*ABOUT THIS EXERCISE:* Repeat every record below exactly, leaving out the pictures.

*GIVEN RECORDS:*
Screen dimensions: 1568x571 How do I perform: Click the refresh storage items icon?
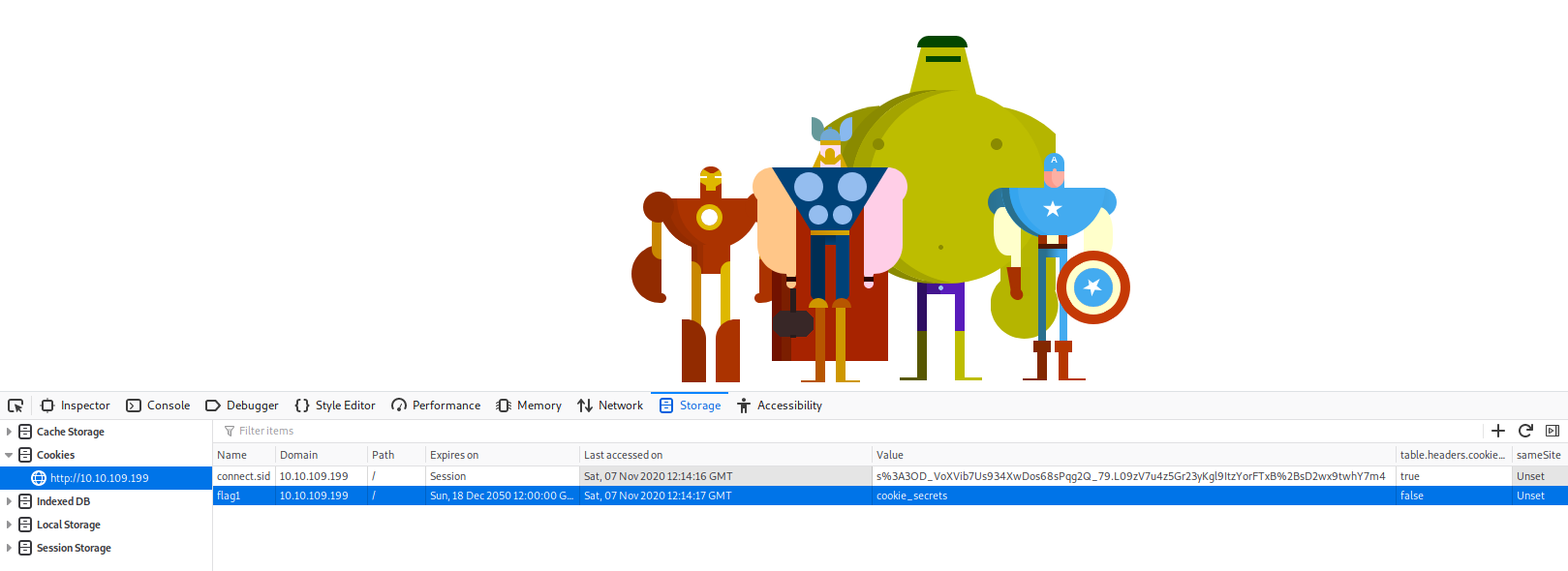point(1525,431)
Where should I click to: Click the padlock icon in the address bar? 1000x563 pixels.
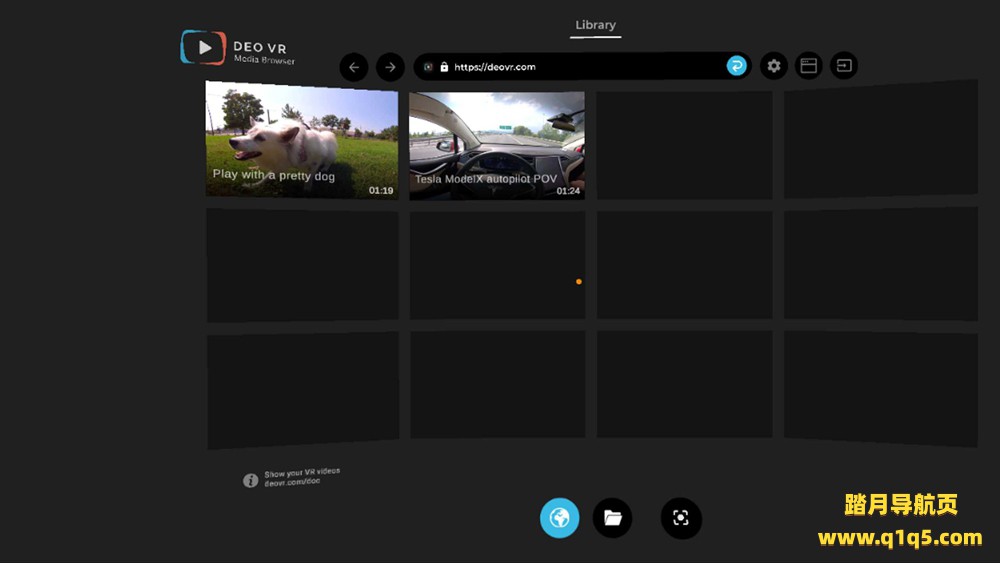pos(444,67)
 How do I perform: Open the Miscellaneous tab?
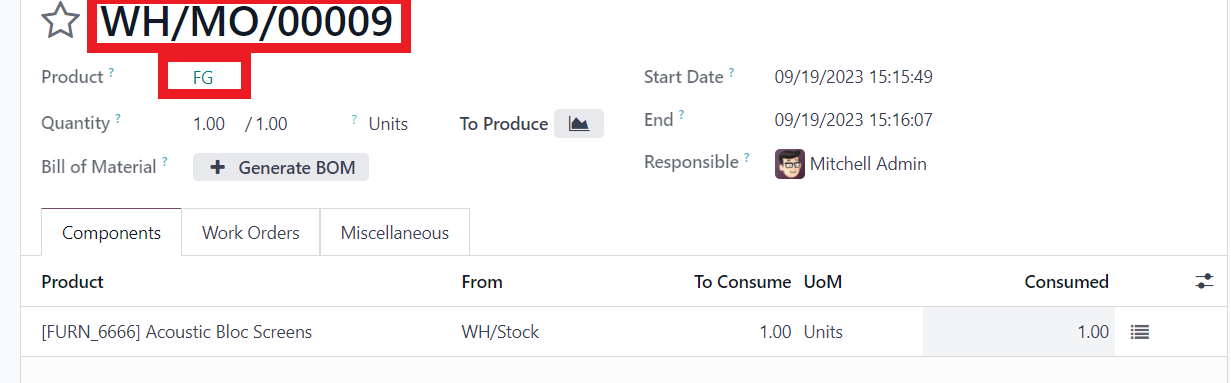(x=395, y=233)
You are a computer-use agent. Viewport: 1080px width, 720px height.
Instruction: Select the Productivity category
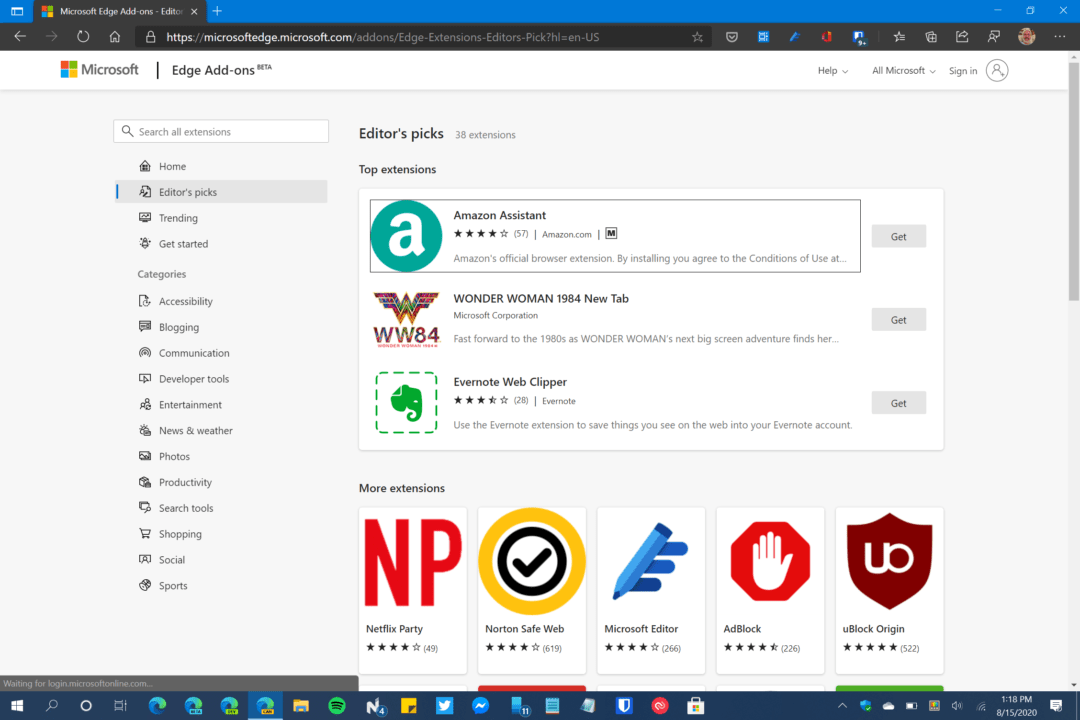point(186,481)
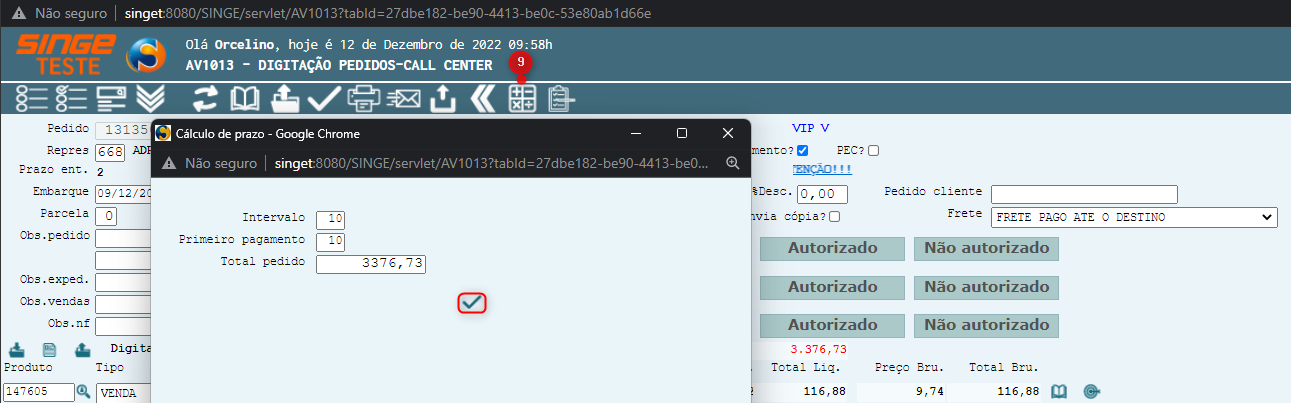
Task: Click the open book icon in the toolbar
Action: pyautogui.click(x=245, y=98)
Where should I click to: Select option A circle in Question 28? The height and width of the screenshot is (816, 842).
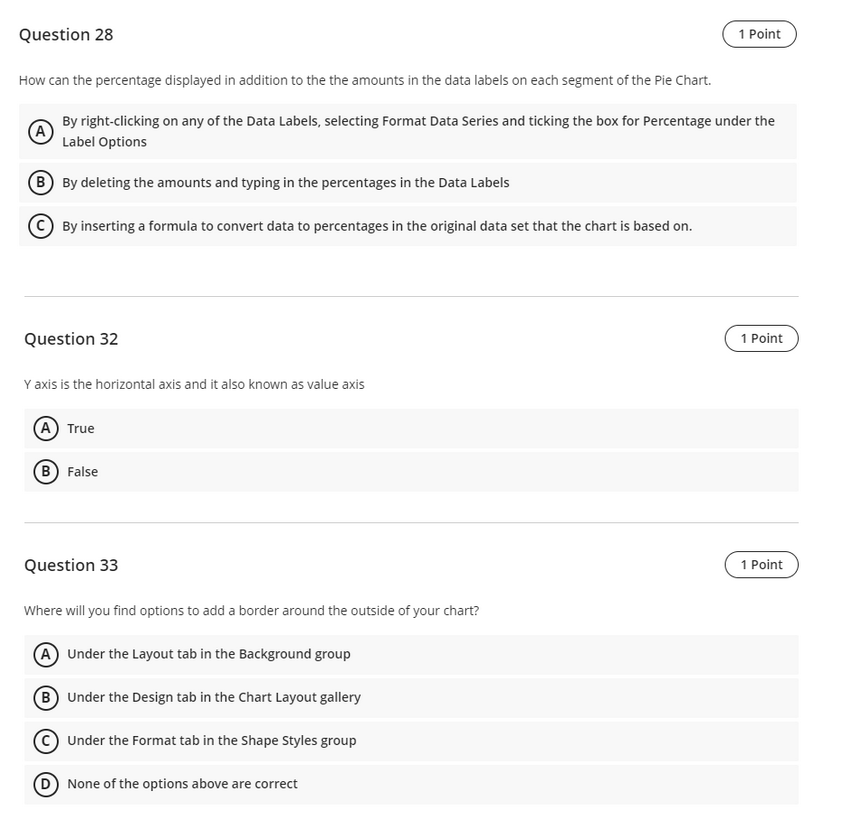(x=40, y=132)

*TASK RESULT:*
Screen dimensions: 1568x571 How do I perform: Click the refresh storage items icon?
point(1525,431)
Where should I click to: Click the padlock icon in the address bar? 1000x563 pixels.
pos(444,67)
 How do I perform: Open the Miscellaneous tab?
(x=395, y=233)
You are a computer-use agent. Viewport: 1080px width, 720px height.
Instruction: Select the Productivity category
point(186,481)
Task: Click the open book icon in the toolbar
Action: pyautogui.click(x=245, y=98)
Where should I click to: Select option A circle in Question 28? The height and width of the screenshot is (816, 842).
(x=40, y=132)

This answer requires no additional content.